INFORMATION SHOWN

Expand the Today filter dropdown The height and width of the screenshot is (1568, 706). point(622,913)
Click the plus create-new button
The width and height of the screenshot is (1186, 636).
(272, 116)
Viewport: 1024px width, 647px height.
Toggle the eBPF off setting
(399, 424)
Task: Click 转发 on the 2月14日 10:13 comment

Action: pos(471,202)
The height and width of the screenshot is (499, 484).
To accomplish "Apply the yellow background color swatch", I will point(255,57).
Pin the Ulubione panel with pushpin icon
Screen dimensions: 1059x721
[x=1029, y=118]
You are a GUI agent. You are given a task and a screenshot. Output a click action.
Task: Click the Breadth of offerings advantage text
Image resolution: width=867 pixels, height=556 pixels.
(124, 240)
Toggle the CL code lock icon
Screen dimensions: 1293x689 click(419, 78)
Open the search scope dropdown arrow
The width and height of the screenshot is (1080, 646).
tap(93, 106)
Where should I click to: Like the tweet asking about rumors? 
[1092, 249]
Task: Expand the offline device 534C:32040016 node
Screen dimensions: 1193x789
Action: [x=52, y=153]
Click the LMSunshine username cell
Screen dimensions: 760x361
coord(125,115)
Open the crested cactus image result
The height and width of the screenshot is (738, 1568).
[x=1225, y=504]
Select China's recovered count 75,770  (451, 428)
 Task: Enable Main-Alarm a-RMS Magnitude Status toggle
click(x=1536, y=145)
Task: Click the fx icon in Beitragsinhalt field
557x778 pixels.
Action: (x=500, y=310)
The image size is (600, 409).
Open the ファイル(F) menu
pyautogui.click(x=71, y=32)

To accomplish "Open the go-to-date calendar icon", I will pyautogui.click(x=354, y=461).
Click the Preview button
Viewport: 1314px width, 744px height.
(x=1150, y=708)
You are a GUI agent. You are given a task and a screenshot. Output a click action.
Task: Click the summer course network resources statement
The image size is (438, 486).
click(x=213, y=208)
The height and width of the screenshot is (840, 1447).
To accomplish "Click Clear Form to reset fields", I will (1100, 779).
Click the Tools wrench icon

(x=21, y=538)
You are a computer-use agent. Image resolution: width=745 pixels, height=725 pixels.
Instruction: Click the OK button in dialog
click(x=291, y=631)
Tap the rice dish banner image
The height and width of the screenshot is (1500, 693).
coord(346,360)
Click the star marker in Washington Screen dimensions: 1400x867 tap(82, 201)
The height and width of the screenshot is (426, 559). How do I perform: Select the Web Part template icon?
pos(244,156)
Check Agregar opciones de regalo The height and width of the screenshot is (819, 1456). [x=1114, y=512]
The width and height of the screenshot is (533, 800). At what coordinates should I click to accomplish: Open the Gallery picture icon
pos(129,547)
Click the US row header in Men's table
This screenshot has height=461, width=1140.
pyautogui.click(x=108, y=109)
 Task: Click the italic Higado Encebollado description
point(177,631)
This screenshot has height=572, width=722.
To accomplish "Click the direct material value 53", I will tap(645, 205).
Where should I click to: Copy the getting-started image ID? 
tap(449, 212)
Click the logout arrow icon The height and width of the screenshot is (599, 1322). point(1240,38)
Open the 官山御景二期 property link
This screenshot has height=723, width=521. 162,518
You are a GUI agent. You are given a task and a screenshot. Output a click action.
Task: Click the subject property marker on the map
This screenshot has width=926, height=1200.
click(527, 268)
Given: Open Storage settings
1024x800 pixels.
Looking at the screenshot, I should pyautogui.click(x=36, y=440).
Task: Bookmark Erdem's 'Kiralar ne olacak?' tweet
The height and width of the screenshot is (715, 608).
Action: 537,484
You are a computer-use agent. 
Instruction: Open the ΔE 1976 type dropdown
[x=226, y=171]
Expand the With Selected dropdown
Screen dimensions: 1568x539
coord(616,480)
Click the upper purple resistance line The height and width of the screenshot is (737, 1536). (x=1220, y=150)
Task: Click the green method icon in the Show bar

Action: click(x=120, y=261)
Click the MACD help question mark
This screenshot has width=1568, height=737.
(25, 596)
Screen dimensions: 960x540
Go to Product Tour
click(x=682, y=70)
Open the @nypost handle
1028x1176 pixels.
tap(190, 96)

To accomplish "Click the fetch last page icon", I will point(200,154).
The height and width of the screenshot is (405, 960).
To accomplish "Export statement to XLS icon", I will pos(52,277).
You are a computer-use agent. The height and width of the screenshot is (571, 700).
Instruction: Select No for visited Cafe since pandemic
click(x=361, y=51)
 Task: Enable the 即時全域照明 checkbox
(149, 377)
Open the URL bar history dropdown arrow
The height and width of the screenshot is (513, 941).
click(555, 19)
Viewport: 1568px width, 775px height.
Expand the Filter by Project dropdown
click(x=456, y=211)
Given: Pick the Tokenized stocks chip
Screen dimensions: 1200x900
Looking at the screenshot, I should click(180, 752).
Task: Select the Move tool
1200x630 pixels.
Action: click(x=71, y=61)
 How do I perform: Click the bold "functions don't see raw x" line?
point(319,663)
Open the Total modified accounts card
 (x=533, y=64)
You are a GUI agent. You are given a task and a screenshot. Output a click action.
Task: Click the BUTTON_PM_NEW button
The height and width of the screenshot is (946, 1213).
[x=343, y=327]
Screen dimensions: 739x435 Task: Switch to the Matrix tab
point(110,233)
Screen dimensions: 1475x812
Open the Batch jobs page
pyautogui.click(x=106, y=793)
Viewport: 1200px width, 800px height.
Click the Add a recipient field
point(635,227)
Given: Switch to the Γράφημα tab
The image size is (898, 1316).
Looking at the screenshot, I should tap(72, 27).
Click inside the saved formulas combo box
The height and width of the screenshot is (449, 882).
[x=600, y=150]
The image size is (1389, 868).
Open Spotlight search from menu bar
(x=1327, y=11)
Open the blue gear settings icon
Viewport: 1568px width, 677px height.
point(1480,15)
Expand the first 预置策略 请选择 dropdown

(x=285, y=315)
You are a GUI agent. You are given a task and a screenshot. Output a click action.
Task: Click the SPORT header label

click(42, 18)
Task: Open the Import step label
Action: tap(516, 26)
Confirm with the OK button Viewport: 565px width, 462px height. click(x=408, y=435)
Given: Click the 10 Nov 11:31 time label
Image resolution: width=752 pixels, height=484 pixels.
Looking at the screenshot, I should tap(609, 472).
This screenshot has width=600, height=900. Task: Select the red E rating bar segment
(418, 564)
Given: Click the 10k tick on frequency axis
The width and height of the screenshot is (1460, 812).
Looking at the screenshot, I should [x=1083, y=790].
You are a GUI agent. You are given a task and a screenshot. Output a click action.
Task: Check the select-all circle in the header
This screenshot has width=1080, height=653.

AIM OF THE EXERCISE
Go through the listing, and whenever a line contains the string "statement", copy that line.

TASK ANSWER
Task: Click the summer course network resources statement
To accomplish "Export statement to XLS icon", I will pos(52,277).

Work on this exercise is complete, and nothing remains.